Johannes hat sich in diesem Jahr eine Drohne gekauft. Und ich erinnere mich noch, als wir in diesem Jahr die Konfirmation gefeiert haben, haben hat Johannes auch mit der Drohne gefilmt. Auf diese Weise konnten wir die Einzug der Konfis aus einer ganz neuen Perspektive sehen. Und als die Drohne dann um den Kirchturm flog, konnten wir eine Perspektive einnehmen, die wir sonst nicht haben. Ich habe auf diese Weise in diesem Jahr schon ganz viele Dinge neu sehen können.
Und jetzt bitte ich Dich mal, die Drohne zu starten.

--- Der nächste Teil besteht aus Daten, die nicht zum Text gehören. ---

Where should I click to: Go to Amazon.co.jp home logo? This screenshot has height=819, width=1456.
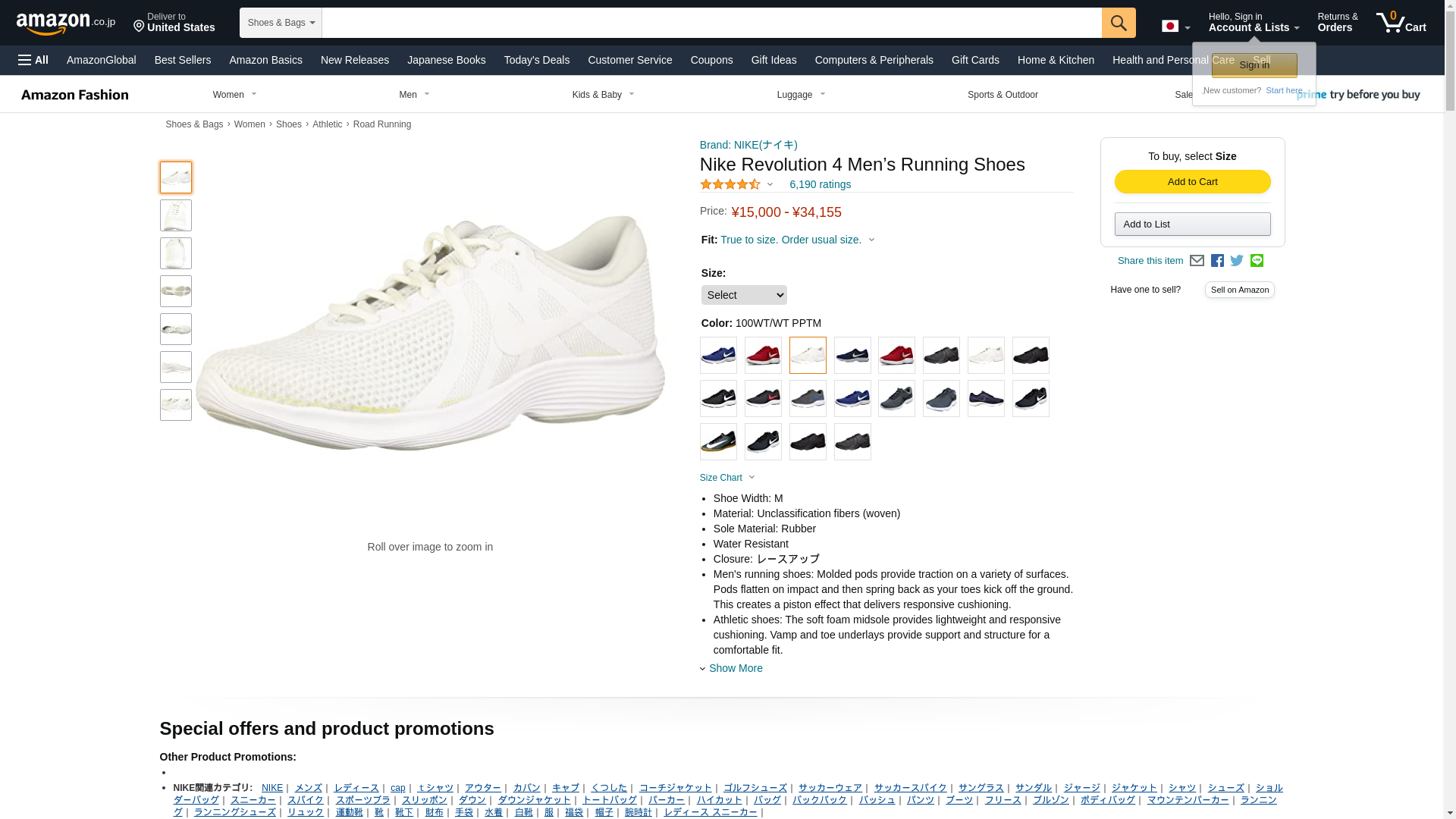point(66,23)
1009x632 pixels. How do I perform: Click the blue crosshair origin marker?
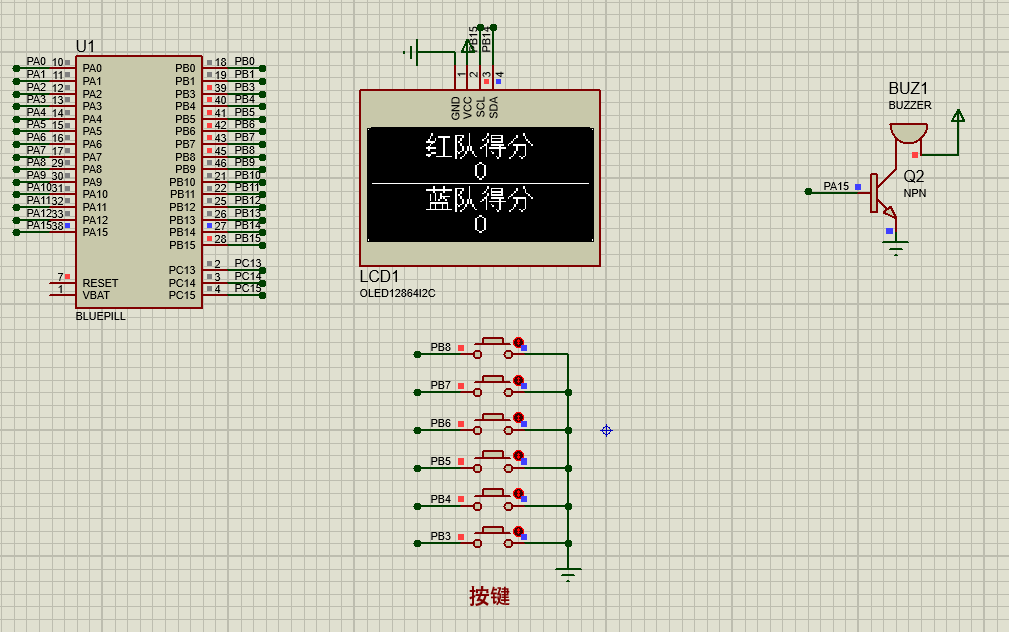(606, 430)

Merkt Ihr, was Ihr alle gerade gemacht habt? – Ihr seid mit Euren Augen und Euren Köpfen der Drohne gefolgt. Ihr habt mit einem Mal in diesem Gottesdienst eine ganz neue Perspektive eingenommen. Aber diese Drohne steht gewissermaßen auch für die Perspektive Gottes. Wir reden ja gerne vom Auge Gottes, das alles sieht. Schaut mal nachher zum Giebel unserer Johanneskirche. Der wird vom Auge Gottes geziert. Während wir hier unten im Kirchenschiff ganz gut sehen können, wer neben einem oder vor einem sitzt, oder wer hier vorne gerade steht, kann ich mit der Drohne alles hier überblicken. Gott sieht mehr, als wir Menschen sehen und wahrnehmen können. Und er sieht natürlich auch mehr als wir mit einer Drohne sehen können. Sprich, wenn wir uns an ihm orientieren, kommen wir miteinander gut durch diese Welt und dieses Leben.
Mit anderen Worten: Gott lädt uns in der Heiligen Nacht zu einem Perspektivwechsel ein. Er möchte, dass wir die Welt aus seiner Perspektive wahrnehmen, mit der Perspektive der Liebe, der Liebe, die Hass überwindet, die Spaltungen verbindet und miteinander Frieden findet. Gott hat uns in der Heiligen Nacht das Geheimnis des Friedens offenbart. Und damit haben wir allesamt miteinander einen Auftrag. Gott hat unsere Sehnsucht nach Frieden wahrgenommen und ernstgenommen und in Jesus Christus seine Antwort auf unsere Sehnsucht gegeben.
Und in der Heiligen Nacht geschieht noch etwas. Obwohl wir Menschen, Gott immer und immer wieder enttäuscht haben, hat er immer wieder mit uns neu angefangen. Tja, und wenn Gott mit den Menschen immer wieder neu anfängt, warum sollten wir Menschen dann nicht auch mit Gott neu anfangen? Z. B. heute Nacht. – Oder seht Ihr das etwa anders?
Amen!
Pfarrer Martin Dubberke
Predigt in der Christvesper am Heiligen Abend – am 24. Dezember 2025 in der Johanneskirche zu Partenkirchen, Perikopenreihe II mit einer Predigt über Hesekiel 37,24-28.